Why a Typewriter, Still
And what Van Neistat's got to do with it
Why a Typewriter, Still
Hey Creative Souls,
It’s been a while since I posted. Life, health and few other circumstances got in the way. But I’m back.
I’ve revamped the entire YouTube channel; whittled away some off-topic videos, tidied up the look and feel, updated some thumbnails and most importantly, started a new series of Shorts called the Type Writer Notes.
The Type Writer
There’s an Olivetti Lettera 35 in the corner of my office.
I paid about £40 for it after watching Van Neistat’s channel, which is the honest origin story and probably also the least interesting thing about it. Not that there is anything not-interesting about Van’s channel — it’s ace.
The ribbon is temperamental. The hammers stick if I type too fast. I’ve had to wedge the machine in place with a roll of sellotape behind it and two books either side to stop it sliding around when I’m using it. None of which is a problem. It’s the endearing nature of using this device.

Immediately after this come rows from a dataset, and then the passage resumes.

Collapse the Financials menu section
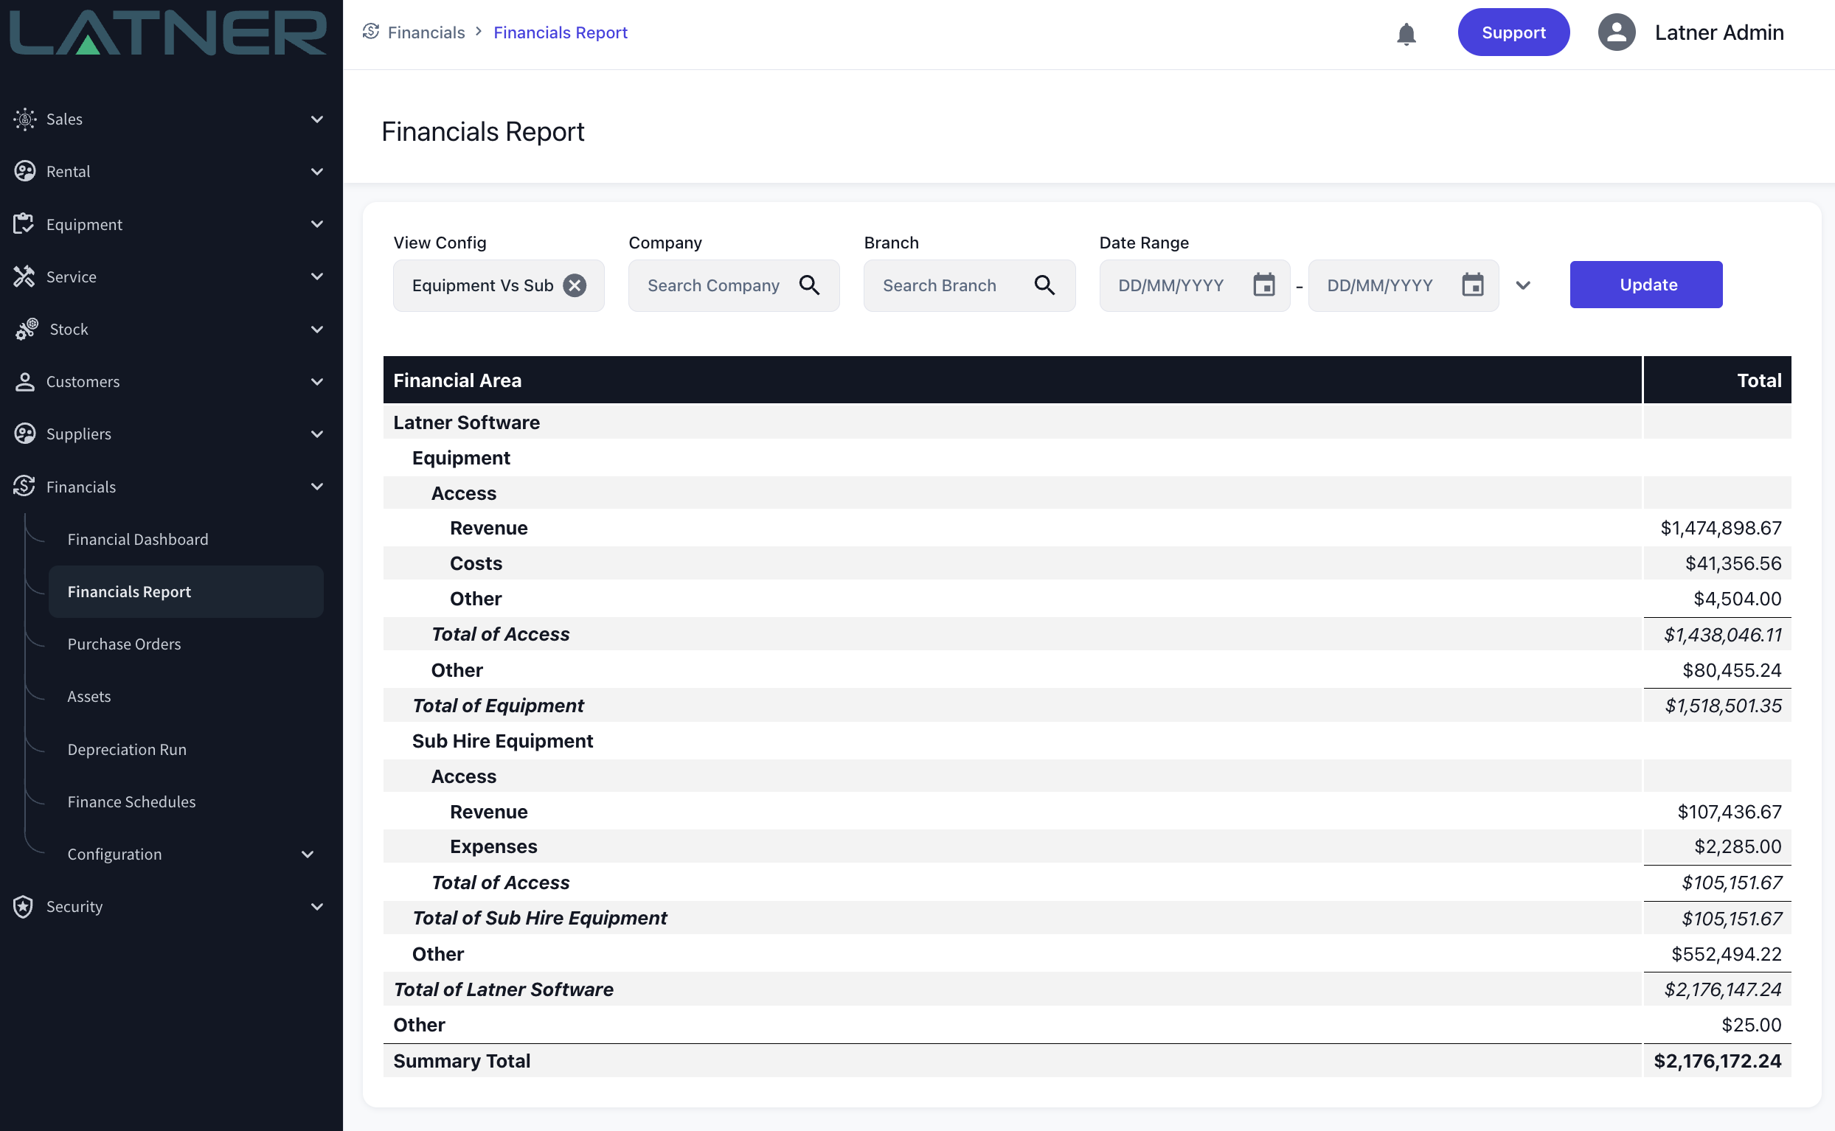 316,487
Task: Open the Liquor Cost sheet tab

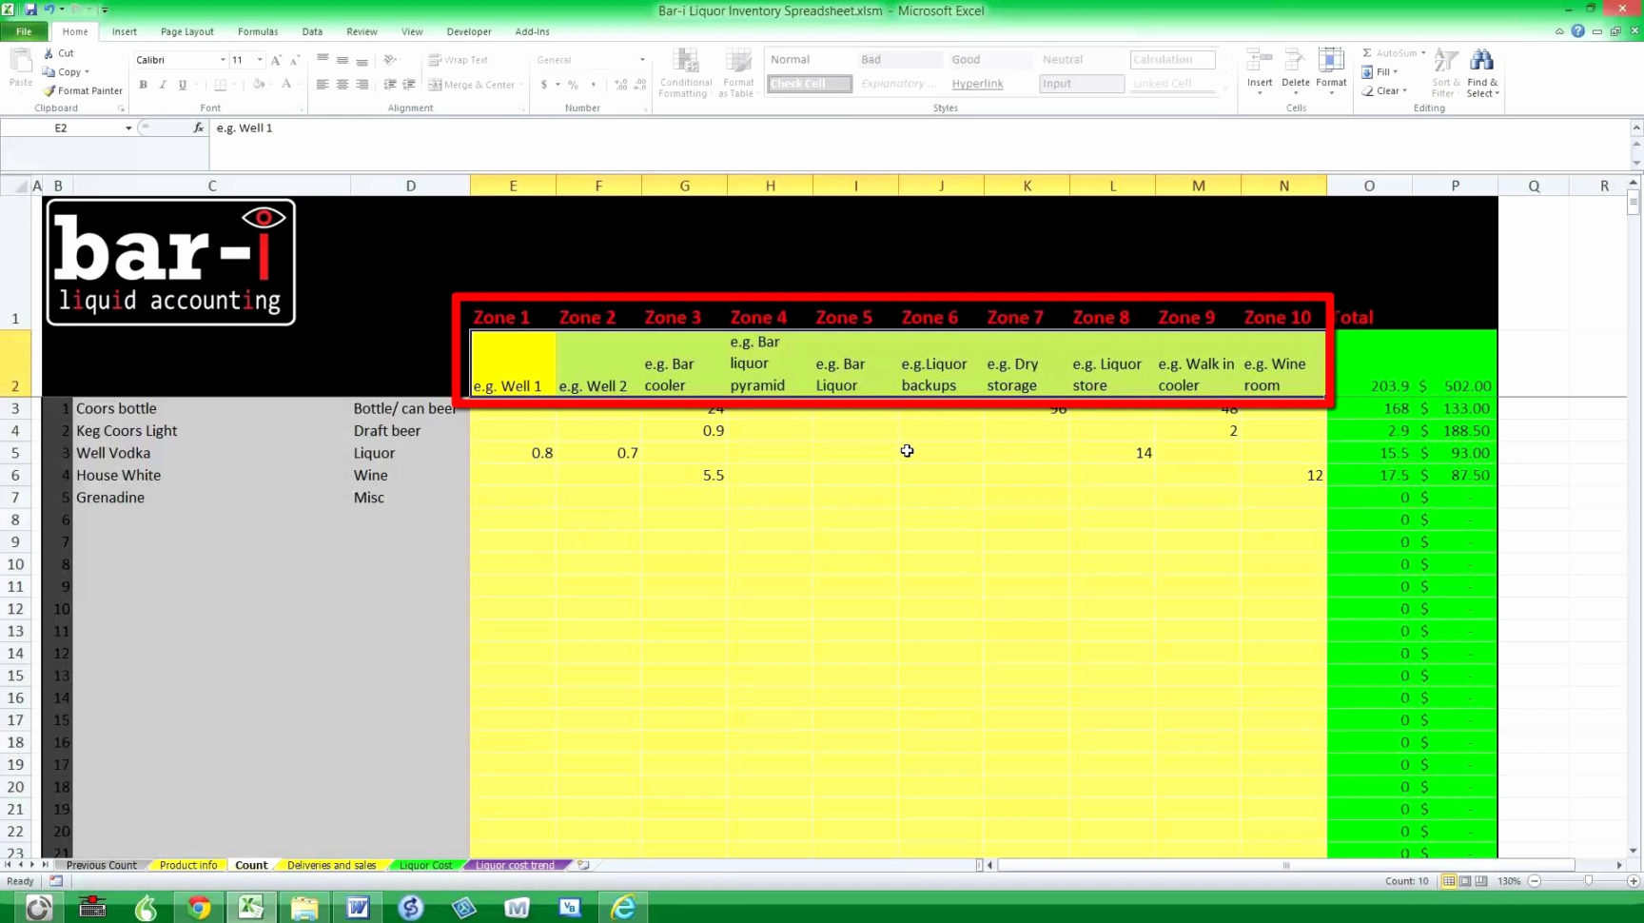Action: 424,865
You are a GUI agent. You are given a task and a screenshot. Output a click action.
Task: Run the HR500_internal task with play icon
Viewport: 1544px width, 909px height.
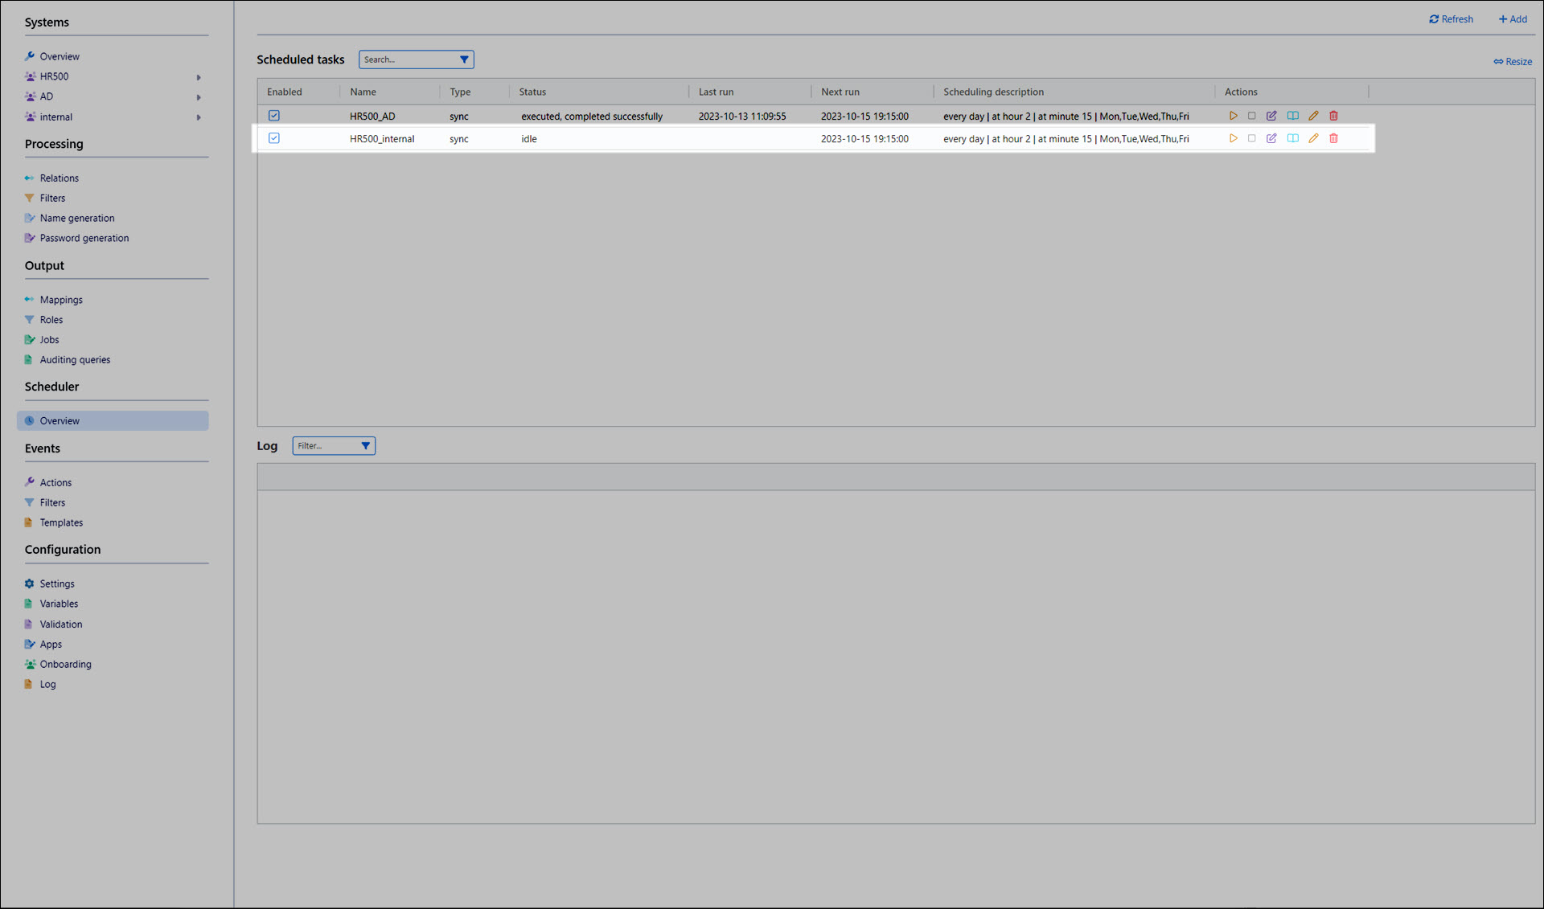pyautogui.click(x=1233, y=138)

What comes out of it I’ve been calling typewriter notes — single sentences, typed slowly, filmed in real time, posted as shorts on the CSP YouTube channel.
No music, no cuts, no voiceover — no gloss. Just the sound of the hammers hitting the page and a sentence appearing one letter at a time. Season 1 drew thirty quotes from the Solo Creator guide. Season 2, arriving in June or July, comes from the Communication Superpower workbook. Season 3 is still undecided. These guides and books are part of my deep work over at Cultivated.
Friction
There is a lot of friction involved in using a typewriter.
You can’t backspace to delete on a typewriter. You can use Tipex, but mostly you live with the spelling mistakes. You commit to the line as you’re typing it — even if said line has gaps, missing letters and errors.
If you go too fast the hammers lock up and you have to stop and reset — and work out where the next hammer will strike the page. You have to reload the paper — and it’s often at an angle.
The machine forces a relationship with the sentence that a keyboard often removes — every word costs something to put down, which means you notice what you’re saying in a different way.
That cost — the friction — though, also has a reward on the other side. Not in a productivity sense, obviously. It would be much faster to type these on the laptop sitting two feet away.
The reward is what the slowness produces — a kind of attention that’s hard to manufacture any other way, a disconnection from the internet, a slowing down, a pondering, a rhythmic beat from the hammers and keys, and an artefact at the end that feels different from a print out of the same words.
Why I do it
This isn’t a video about typewriters, really. Or this isn’t a newsletter about typewriters.
It’s about something I think is true about creative work more broadly: the tools we choose to use shape both what we produce and, more subtly, who we become while producing it.
There’s a time and a place for the most efficient medium. There’s also a time and a place for the medium that pushes back. A medium that creates more friction but also a much greater reward on the other side.
The typewriter pushes back.
That’s why it stays in the corner.
That’s why I use it often.
That’s why I make these typewriter shorts.
If you want to see the shorts as they appear, they live on the CSP YouTube channel.
The full video about why I’m doing this — including a tour of the sellotape engineering and a closer look at the artefacts — is there now too.
Until next time,
Rob..
Winchester. May 2026.



I had never thought about the concept of friction in writing. It makes sense that since you can't correct your mistakes with a typewriter as easily as you would with a keyboard, the consequence is you pay more attention to the words you choose. Really interesting idea!